START Supplied records

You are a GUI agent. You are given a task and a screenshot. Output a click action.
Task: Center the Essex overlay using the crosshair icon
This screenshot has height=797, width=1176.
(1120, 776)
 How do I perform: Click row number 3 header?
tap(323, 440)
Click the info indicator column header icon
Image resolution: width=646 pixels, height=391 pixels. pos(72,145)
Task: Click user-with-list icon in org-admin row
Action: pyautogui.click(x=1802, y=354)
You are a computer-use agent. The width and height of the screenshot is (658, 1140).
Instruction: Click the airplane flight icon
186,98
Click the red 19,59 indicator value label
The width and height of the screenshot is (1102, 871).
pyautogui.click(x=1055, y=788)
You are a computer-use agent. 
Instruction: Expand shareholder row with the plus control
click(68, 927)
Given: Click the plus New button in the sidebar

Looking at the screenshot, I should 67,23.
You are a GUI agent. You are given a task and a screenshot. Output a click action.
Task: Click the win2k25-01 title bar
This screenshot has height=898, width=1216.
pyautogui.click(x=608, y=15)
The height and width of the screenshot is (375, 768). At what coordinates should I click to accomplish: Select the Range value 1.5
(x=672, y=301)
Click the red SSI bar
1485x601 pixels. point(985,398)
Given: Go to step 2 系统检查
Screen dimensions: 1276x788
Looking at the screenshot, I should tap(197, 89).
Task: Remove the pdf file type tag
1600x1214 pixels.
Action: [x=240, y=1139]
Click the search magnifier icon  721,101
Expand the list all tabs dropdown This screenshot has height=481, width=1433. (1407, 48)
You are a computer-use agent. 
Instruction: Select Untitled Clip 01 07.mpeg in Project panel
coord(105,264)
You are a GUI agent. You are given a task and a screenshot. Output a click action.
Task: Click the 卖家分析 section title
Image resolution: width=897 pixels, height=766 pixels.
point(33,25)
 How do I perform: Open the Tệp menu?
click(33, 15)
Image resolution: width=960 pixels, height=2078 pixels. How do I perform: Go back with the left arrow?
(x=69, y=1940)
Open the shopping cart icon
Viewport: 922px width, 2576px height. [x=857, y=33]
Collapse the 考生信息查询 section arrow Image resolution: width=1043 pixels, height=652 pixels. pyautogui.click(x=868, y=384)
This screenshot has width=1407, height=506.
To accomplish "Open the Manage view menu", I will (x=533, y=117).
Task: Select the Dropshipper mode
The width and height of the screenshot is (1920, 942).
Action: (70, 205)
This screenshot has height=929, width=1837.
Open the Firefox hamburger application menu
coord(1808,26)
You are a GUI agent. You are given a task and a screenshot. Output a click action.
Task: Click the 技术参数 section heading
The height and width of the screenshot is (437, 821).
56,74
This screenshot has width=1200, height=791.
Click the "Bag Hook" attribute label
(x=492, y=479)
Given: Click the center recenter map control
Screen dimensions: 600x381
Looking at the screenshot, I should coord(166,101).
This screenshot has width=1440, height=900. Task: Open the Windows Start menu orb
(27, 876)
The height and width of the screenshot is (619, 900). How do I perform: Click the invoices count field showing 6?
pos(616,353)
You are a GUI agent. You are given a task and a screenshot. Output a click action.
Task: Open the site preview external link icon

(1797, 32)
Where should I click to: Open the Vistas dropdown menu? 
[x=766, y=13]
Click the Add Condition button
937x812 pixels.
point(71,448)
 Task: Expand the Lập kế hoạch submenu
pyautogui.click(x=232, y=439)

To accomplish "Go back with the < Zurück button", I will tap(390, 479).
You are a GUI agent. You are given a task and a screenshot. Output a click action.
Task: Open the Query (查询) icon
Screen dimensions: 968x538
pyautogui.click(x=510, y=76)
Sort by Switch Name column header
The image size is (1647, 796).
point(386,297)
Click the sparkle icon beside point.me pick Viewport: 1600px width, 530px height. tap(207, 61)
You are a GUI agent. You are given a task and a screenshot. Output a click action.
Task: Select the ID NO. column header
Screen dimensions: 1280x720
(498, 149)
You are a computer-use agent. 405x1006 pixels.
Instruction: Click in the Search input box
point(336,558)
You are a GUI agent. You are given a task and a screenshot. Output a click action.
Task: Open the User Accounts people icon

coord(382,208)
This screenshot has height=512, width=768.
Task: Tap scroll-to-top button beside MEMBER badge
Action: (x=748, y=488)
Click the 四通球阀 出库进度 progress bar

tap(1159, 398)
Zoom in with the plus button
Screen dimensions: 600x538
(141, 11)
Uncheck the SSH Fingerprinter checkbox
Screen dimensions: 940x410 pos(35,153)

END Supplied records

▶ [What the task requires] Within the data, tally each line containing the string "computer". Answer with the number by itself.

▶ [Worked solution] 4